● **How to complete this task**
For the listing below, return the line containing "武侠古典 (388, 636)", the line containing "Information & Brochures (1505, 763)", and all lines in between, exactly as written and nothing else.

● **Provided data**
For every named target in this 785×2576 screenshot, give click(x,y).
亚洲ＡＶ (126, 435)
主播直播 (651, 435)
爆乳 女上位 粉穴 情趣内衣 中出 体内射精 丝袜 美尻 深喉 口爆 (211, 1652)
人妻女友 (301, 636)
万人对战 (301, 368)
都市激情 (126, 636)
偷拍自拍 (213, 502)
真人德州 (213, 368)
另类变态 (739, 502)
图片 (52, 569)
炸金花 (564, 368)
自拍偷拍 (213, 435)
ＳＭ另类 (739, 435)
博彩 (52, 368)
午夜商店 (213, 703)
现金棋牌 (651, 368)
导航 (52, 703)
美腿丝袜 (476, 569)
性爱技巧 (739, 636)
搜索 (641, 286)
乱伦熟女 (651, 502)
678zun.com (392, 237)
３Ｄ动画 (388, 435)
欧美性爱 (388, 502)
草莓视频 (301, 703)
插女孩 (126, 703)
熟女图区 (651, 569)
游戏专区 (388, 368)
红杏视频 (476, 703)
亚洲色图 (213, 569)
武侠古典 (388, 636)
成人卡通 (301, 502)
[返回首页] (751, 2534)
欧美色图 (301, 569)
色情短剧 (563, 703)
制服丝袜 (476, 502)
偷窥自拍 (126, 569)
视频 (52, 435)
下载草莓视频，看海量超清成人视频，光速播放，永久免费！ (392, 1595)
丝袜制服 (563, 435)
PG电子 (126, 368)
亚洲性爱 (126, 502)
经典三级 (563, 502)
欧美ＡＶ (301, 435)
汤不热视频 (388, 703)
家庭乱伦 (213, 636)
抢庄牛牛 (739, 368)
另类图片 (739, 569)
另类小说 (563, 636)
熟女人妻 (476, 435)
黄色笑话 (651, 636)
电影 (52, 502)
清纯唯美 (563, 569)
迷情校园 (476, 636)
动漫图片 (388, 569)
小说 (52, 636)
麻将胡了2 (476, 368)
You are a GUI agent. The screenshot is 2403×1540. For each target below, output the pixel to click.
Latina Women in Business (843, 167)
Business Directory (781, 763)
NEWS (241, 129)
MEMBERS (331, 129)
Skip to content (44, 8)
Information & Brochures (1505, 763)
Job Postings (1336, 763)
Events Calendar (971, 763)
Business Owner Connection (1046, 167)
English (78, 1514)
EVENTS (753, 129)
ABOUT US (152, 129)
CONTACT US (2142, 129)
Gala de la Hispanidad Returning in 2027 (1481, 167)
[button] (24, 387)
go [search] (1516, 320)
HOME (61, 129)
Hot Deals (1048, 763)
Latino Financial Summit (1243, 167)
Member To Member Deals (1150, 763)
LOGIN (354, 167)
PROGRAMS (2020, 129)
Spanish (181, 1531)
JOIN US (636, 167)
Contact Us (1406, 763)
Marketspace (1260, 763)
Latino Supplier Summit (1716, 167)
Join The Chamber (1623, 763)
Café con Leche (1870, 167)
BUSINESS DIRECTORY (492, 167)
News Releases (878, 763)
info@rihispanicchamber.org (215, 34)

● **Task result**
武侠古典 (388, 636)
成人卡通 (301, 502)
[返回首页] (751, 2534)
欧美色图 (301, 569)
色情短剧 (563, 703)
制服丝袜 (476, 502)
偷窥自拍 (126, 569)
视频 (52, 435)
下载草莓视频，看海量超清成人视频，光速播放，永久免费！ (392, 1595)
丝袜制服 (563, 435)
PG电子 (126, 368)
亚洲性爱 (126, 502)
经典三级 (563, 502)
欧美ＡＶ (301, 435)
汤不热视频 (388, 703)
家庭乱伦 (213, 636)
抢庄牛牛 (739, 368)
另类图片 (739, 569)
另类小说 (563, 636)
熟女人妻 (476, 435)
黄色笑话 (651, 636)
电影 (52, 502)
清纯唯美 (563, 569)
迷情校园 (476, 636)
动漫图片 (388, 569)
小说 (52, 636)
麻将胡了2 (476, 368)
You are a GUI agent. The screenshot is 2403×1540. For each target below, output the pixel to click.
Latina Women in Business (843, 167)
Business Directory (781, 763)
NEWS (241, 129)
MEMBERS (331, 129)
Skip to content (44, 8)
Information & Brochures (1505, 763)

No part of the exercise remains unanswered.